Below is one of the case studies written by contributors to the Each Baby Counts project.
The North West Coast Strategic Clinical Network – Supporting external representation on review panels
Dr James Boyes, Quality Improvement Programme Manager (Maternity & Perinatal Mental Health)
The North West Coast Strategic Clinical Network (SCN) has been supporting its trusts to secure external input to their Each Baby Counts Root Cause Analysis (RCA) review panels for several years.
When a review is called, the host trust contacts the SCN to let them know when & where the panel is being held, the broad nature of the incident (e.g. an intrapartum stillbirth) and the type of external input being sought (e.g. midwifery, obstetric and/or neonatology input). To support that process the SCN holds a database of clinicians from across the region who have expressed an interest in supporting these panels. The database is regularly refreshed to take account of movements in staff across the network footprint.

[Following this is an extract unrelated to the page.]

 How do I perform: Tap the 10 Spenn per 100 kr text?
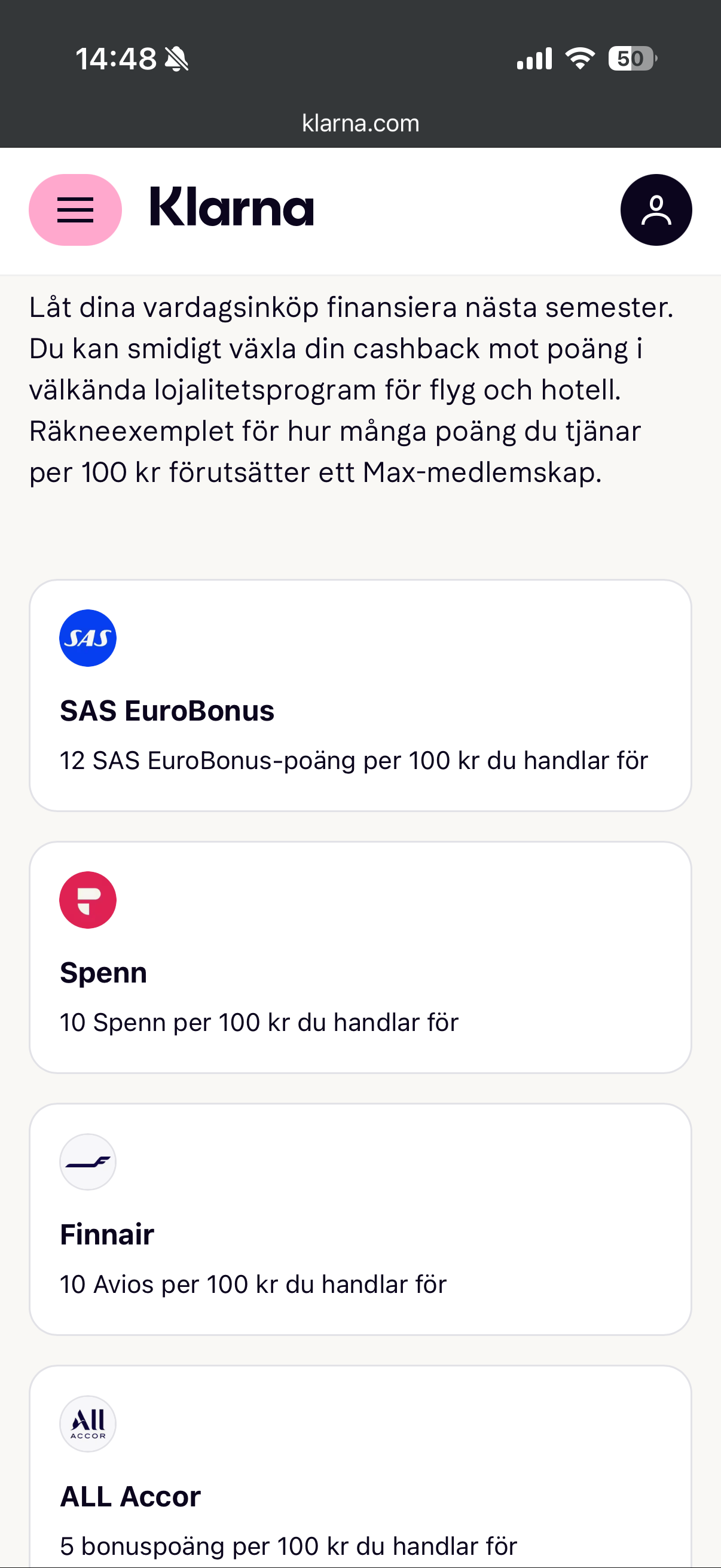click(259, 1023)
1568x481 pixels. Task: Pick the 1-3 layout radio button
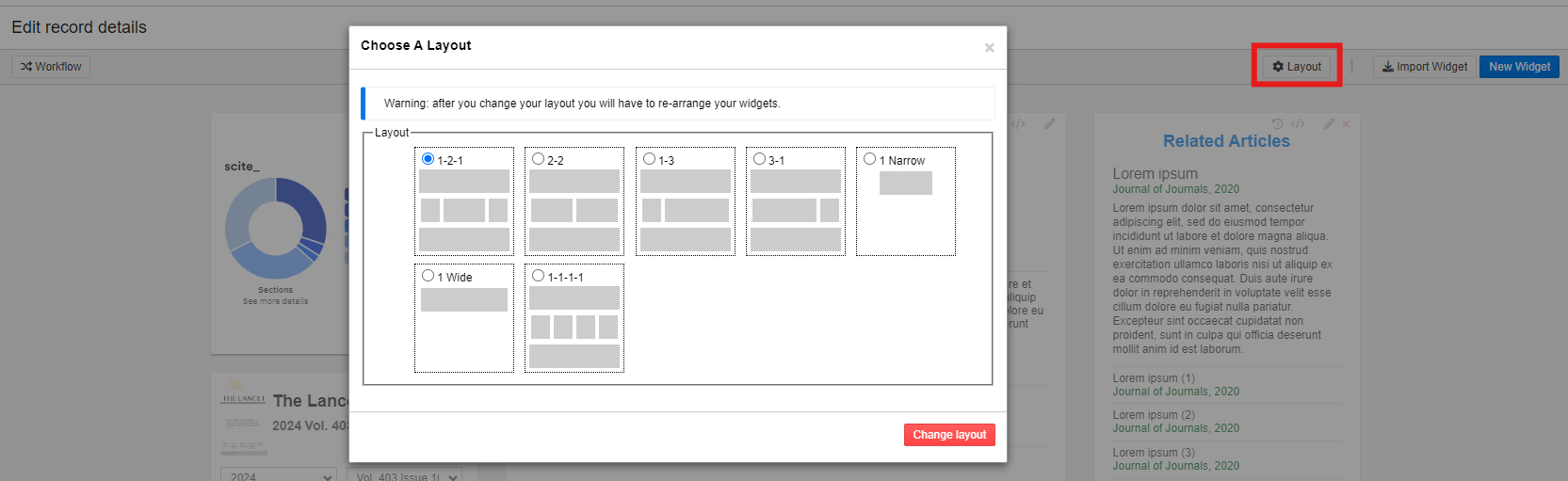pos(650,159)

The SCN’s Special Interest Groups are used to gain commitment to the process with the Management & Reduction of Stillbirth Special Interest Group playing a key role. Once external clinicians have been identified, the SCN forwards their details onto the host trust who then coordinate their involvement in the panel itself. This approach ensures that trust governance processes are supported because no patient data is shared with the network. Once the review panel has concluded, the trust works with the SCN to produce an anonymised summary of the lessons learned from the incident. This template is also used for other relevant non EBC reviews. The completed templates are fed into the appropriate Special Interest Group for discussion before being fed into the region’s Maternity Clinical Experts Group for further dissemination.
The SCN also holds regular Study Days where these cases are analysed for common themes which form the basis of directed improvement work. Last year almost 30% of the region’s EBC panels had external representation. Improving this figure will involve further raising awareness of the process to up the numbers of requests for representation being made and increasing trust level commitment to the process (e.g. supporting clinicians to attend the reviews).
Our work to date has highlighted that barriers include raising awareness of the process for arranging representation, engagement with trusts to request representation, the time pressures set by external bodies for completion of the report, the time required for review, managing voluntary representation at reviews and managing conflicting priorities within the trusts.